É claro, seria muito benéfico se pudéssemos questionar juntas(os) para onde estamos indo nessa relação com a Natureza, com tantos resultados alquímicos das nossas operações no mundo manifesto, desde a energia elétrica até o palito de fósforo, e se de fato gostaríamos de estar indo nessa direção. Contudo, me parece inegável que assim como não se retira do filho o DNA de seus pais, não se tira o ser humano da Natureza, não há dualidade real aí, por maiores que sejam os mundos ilusórios criados para sustentar essa condição de suposta / pretensa separatividade, apenas possível no mundo do intelecto e da mamada grátis. Mais uma vez, a lógica dual enquanto um método, uma abstração para pensar a realidade: dois pratos na balança, um lado e o outro lado, o preto e o branco… temporárias mas úteis abstrações, a la Jakin e Boaz, auxiliares da psique para o nosso amadurecimento na seara das tomadas de decisões. E só isso. E tudo isso.

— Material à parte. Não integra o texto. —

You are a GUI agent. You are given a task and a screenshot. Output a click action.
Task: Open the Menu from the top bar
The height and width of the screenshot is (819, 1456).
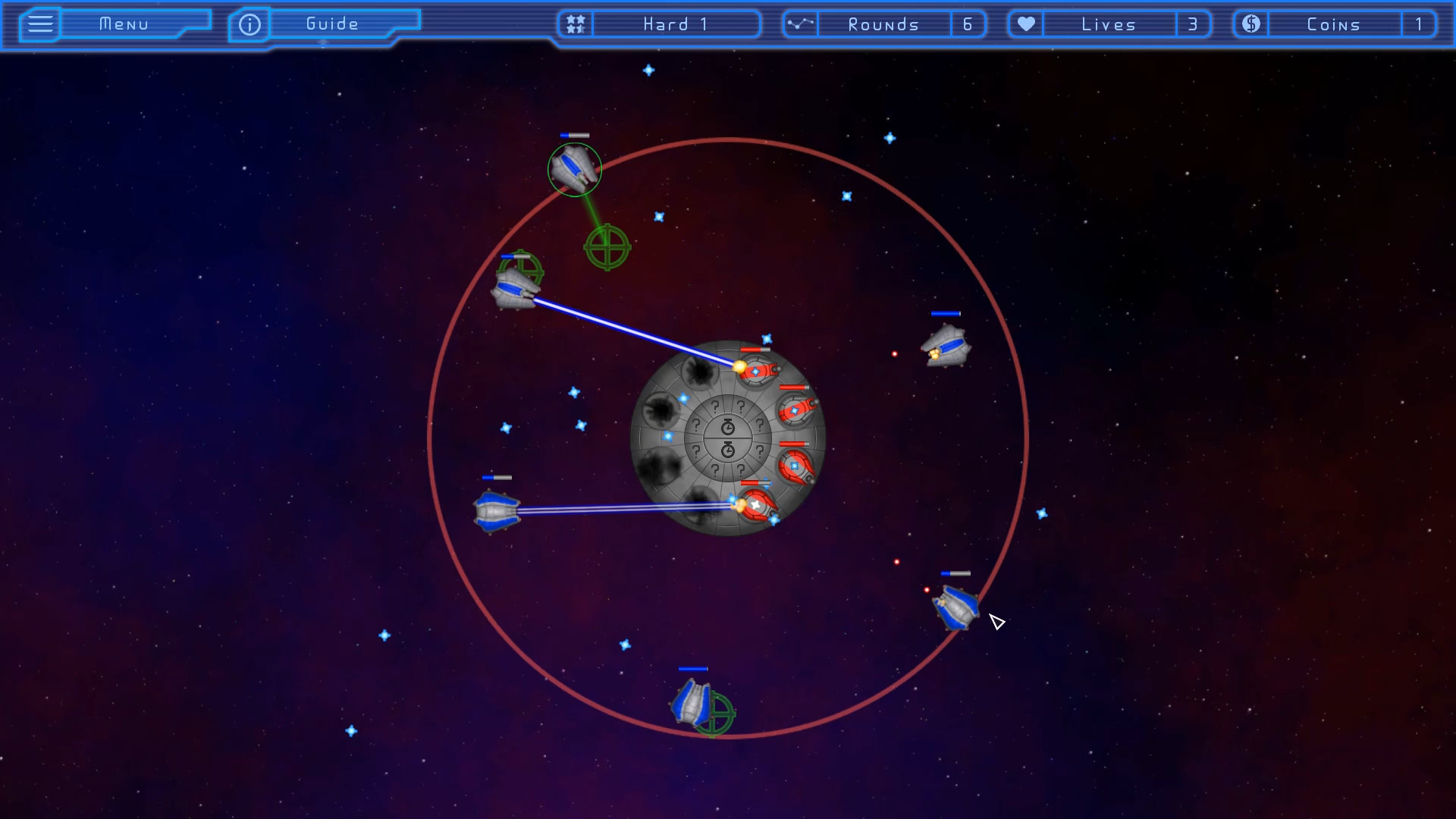(124, 24)
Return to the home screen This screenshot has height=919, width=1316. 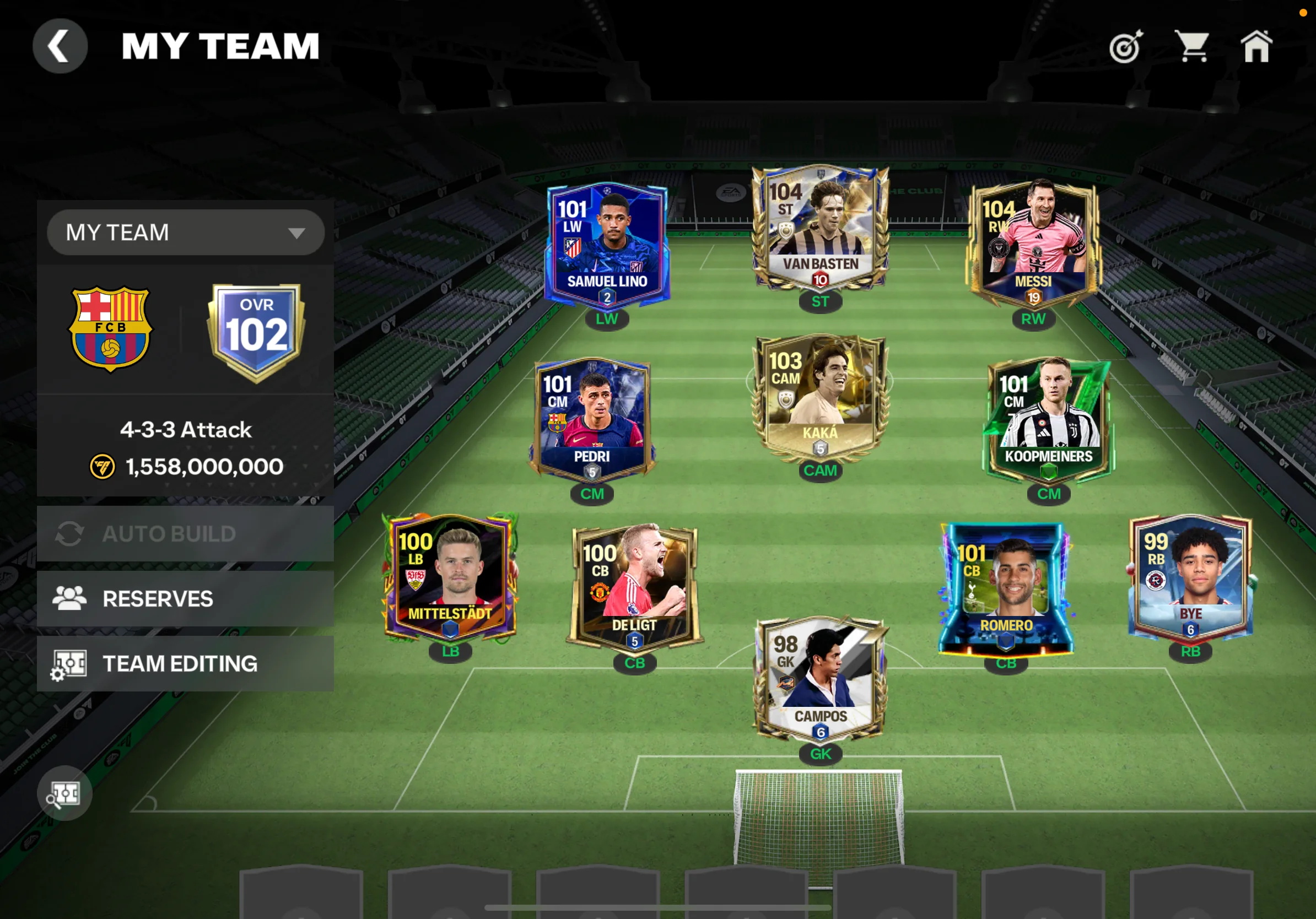(1256, 46)
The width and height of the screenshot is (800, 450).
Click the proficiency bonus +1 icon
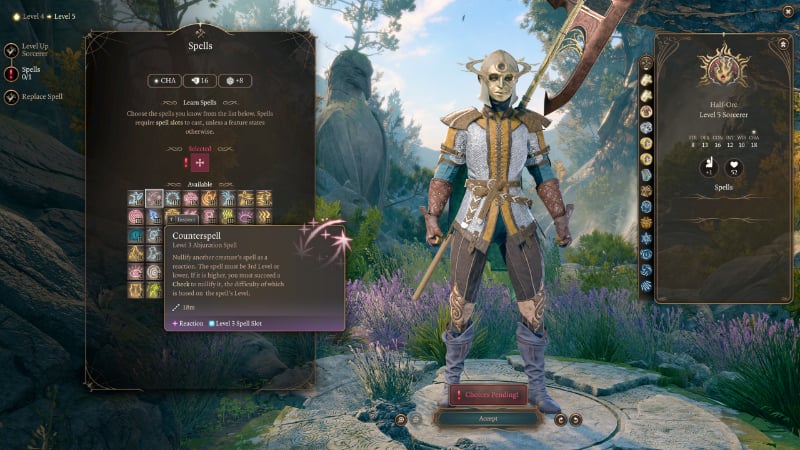pos(707,167)
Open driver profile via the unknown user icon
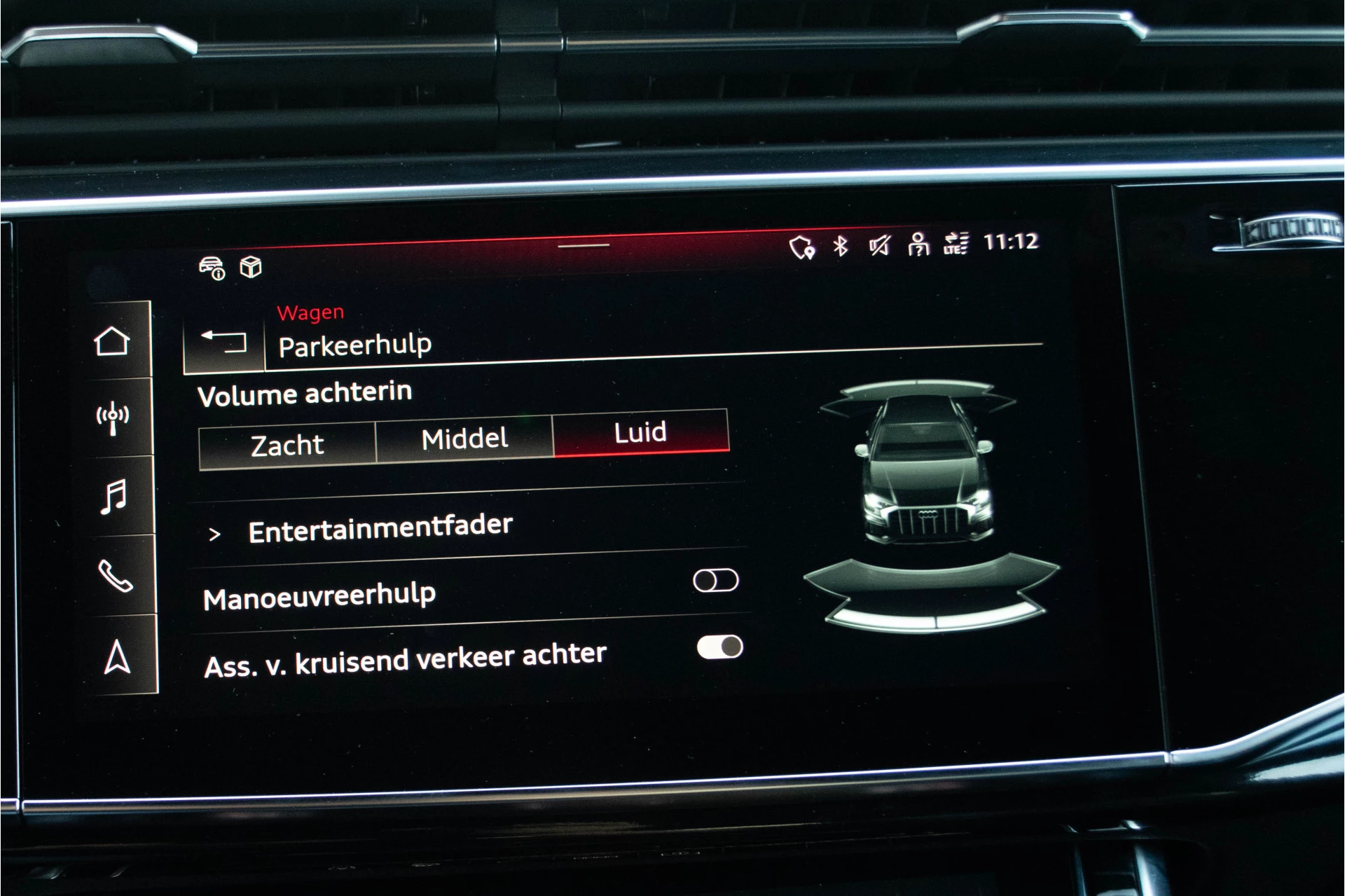 coord(920,246)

De volta à sala e ao tabuleiro de xadrez, o vínculo do método ao seu propósito estava bem melhor digerido, melhor compreendido porque tornado experiência. E fico eu aqui, tentando agora fazer da experiência um texto inteligível, ofício ingrato de quem é eternamente grata à serpente multicolorida dos meus dias, que cura com uma boa dose de indomada Natureza as armadilhas da aluada rebelião de Elisa frente aos métodos, ordenações e hierarquias intelectuais. “Tudo serve querida, resta saber a quem, a quê”, ela me diz sempre. Mas convenhamos… quando a pergunta que mais interessa é “O que me serve?”, ou mesmo “A quê eu sirvo?”, tem faltado tempo e energia pra sair por aí colocando tudo e todos na balança, só por colocar mesmo. Ainda bem.

Razão é um impasse, razão é danação; só a loucura, loucura divina, oferece uma saída.

O livro de Thoth – Aleister Crowley

**

*pentêia: referente a “pentelha”, de acordo com a ilustríssima (e meio caduca sempre, convenhamos) gramática tradicional.

Imagem: Pintura de Pablo Amaringo, representando as mirações da Ayahuasca.